== PASSAGE ==

The present invention involves the use of a specially-shaped window in the wall of a snowboard rack. The window has a shape that receives the longitudinal tip of a snowboard so that the tip is removably seated in the window in order to support the snowboard in a vertically upright position. In a preferred embodiment, the window has an inverted T shape.
Another aspect of the present invention is the use of snowboard storage modules which store multiple snowboards. Each snowboard storage module preferably has a dove-tailed male connector or tenon at one end and a mating female connector or mortise on the other end, so that the units can be strung together in an end-to-end fashion to form a variable-length linear storage rack. The linear storage racks thus formed are suitable for mounting on a vertical surface such as the exterior wall of a ski lodge or the side panel of a bus or ski lift gondola.
The snowboard storage modules can also be used, either singly or in a linear series, to form a free-standing snowboard rack by use of removable supporting feet that can be attached at the longitudinal ends of the modules. With the use of angled adapters and/or polygonal adapters, the modules can be interconnected to create a snowboard storage rack having any of an unlimited variety of polygonal, zig-zag, cross-like, or other desired shapes.
Advantageously, the snowboard storage modules may be molded of polyurethane or other such plastic material which is sufficiently durable and rugged to resist scratching and gouging by snowboards, yet sufficiently yieldable so as not to damage the snowboards.
These and other aspects of the invention will now be described with reference to drawings of preferred embodiments of the present invention which are intended to illustrate and not to limit the invention and in which:
FIG. 1 is a perspective view of a single snowboard storage module in accordance with a preferred embodiment of the present invention;
FIG. 2 is a top view of the storage module of FIG. 1;
FIG. 3 is a front elevation view of the storage module of FIG. 1;
FIG. 4 is a perspective view of the storage module of FIG. 1 showing a snowboard supported therein;
FIG. 5 is a perspective view of six storage modules as in FIG. 1 interconnected directly and by angular adapters to form a free-standing snowboard storage rack with a triangular configuration;
FIG. 6 is a perspective view of four storage modules as in FIG. 1 interconnected by a four-sided adapter to form a free-standing snowboard storage rack with a cross-like configuration; and
FIG. 7 is a perspective view of a storage module as shown in FIG. 1 with a pair of attached horizontal feet to form a free-standing snowboard storage rack.

===

◆ **WORK REQUIRED**
Condense the passage on the snowboard rack into two sentences.

== RECORDED INFORMATION ==

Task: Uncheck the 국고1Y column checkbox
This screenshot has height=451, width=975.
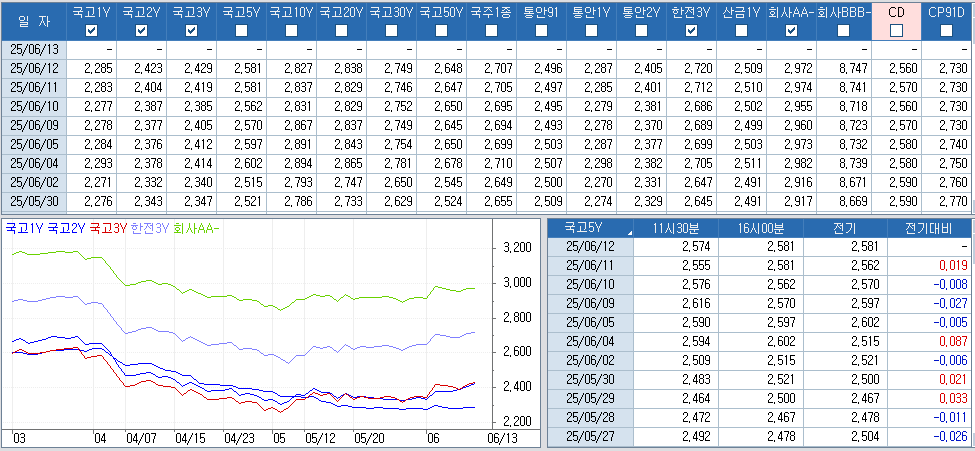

===

◆ **ANSWER TO THIS TASK**
The invention is a snowboard rack with a specially shaped window in its wall, preferably an inverted T, that removably seats a snowboard's tip to hold the board vertically upright. Modules that each store multiple snowboards, preferably joined end to end by dove-tailed connectors, can form linear racks for mounting on vertical surfaces or, with removable feet and angled or polygonal adapters, free-standing racks in many shapes, and they may be molded of polyurethane or a similar plastic rugged enough to resist scratching and gouging yet yielding enough not to damage the snowboards.